People with disabilities have always been concerned that their lives are devalued by medical personnel. The evidence to support this fear is plentiful. In an earlier posting, I discussed the work of philosopher Peter Singer and his proposal to treat a quadriplegic's life as half as valuable as an able-bodied person's life. (Consider the similarity with the US Constitution that originally designated slaves as 3/5 of a human being.) The demand of any minority population is not to be judged according to standards that dismiss its equal value. Perhaps the demand of a majority population is to retain its perceived advantage.
Advance directives are specifically designed to give people more personal choice in how decisions are made about their health care. But many people who came to the legislature back in the day thought that directives would do just the opposite. In the health insurance debate, some people feel that having more choices of coverage will eventually take away their choices. In both cases, some feel that being given a choice means that one's choice may be coerced. They may feel that it is better to leave these decisions to some other realm. But that is also a choice.
Sep 11, 2009
Advocates for Mental Health Parity Look Pretty Good in New Study
State report finds that equal insurance coverage for physical and mental health resulted in fewer psychiatric hospitalizations, and cost neutrality.
It took over 10 years to get a mental health parity bill through the Oregon legislature. But it happened.
In 2005, Gov. Kulongoski signed into law Senate Bill 1, which said that beginning on January 1, 2007 state-regulated group health insurance policies must cover mental health and chemical dependency treatment at the same level as physical health services.
The fears promoted by businesses and the insurance industry have, so far, proved baseless. This is a good example for us as the broader health insurance reform debate rages on.
In the years leading up to the parity law, private insurers and business interests insisted that it would cause insurance rates to skyrocket, leaving business owners no choice but to drop all insurance coverage for their employees. Advocates countered that parity would in fact save money.
How so? Because untreated mental illness and addictions result in physical health ailments, parity advocates predicted that providing treatment in a timely manner, before costly hospitalization became necessary, would be cost-effective.
Who was right? Although it might be too soon to say for sure, a recent report from the Oregon Department of Consumer and Business Services is making the advocates look pretty good.
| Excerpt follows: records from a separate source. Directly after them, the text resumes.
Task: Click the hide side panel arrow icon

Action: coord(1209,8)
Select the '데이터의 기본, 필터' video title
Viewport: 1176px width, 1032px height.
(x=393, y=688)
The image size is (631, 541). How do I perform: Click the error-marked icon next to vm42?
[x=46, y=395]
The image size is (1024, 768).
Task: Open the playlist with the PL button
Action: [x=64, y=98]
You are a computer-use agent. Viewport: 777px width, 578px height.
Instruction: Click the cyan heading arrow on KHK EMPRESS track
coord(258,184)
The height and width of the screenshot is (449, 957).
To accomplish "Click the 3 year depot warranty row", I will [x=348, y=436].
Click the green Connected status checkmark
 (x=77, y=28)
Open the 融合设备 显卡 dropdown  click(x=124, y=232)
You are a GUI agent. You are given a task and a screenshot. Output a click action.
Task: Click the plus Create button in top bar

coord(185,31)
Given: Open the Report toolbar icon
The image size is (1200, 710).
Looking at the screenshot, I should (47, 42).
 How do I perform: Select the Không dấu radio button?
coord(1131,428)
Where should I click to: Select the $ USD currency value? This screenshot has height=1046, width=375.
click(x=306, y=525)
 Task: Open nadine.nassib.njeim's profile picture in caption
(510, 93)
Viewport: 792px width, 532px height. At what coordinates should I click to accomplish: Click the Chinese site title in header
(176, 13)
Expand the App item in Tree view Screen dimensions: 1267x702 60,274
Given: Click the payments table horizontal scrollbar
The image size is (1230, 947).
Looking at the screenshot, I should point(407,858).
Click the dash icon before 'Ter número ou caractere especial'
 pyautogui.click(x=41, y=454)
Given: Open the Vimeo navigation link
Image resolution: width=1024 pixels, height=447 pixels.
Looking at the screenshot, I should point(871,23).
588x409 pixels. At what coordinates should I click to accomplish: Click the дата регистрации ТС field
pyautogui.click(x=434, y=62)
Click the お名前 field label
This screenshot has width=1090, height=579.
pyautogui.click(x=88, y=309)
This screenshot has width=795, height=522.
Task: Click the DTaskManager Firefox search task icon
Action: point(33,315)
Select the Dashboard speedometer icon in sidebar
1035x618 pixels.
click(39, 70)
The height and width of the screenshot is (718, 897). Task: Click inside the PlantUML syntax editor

The report compares claims from 2006 (before parity) and 2008. The data show that claims for outpatient mental health visits went up 17.9% while claims for inpatient mental health treatment went down 6.2% and claims for residential mental health went down 30%. Claims for both outpatient and residential chemical dependency treatment went up but had very little impact on the overall cost of health insurance.
According to the report, “there appears to be relatively little impact to total healthcare claims costs. Mental health costs remained at a little over 3.1% of insurers’ total healthcare claims costs, and insureds actually saw a small decrease in the relative percentage of overall costs attributable to mental health claims.”
So the data show more outpatient visits, fewer hospitalizations and cost neutrality. Yay, advocates! The fears promoted by businesses and the insurance industry have, so far, proved baseless. This is a good example for us as the broader health insurance reform debate rages on.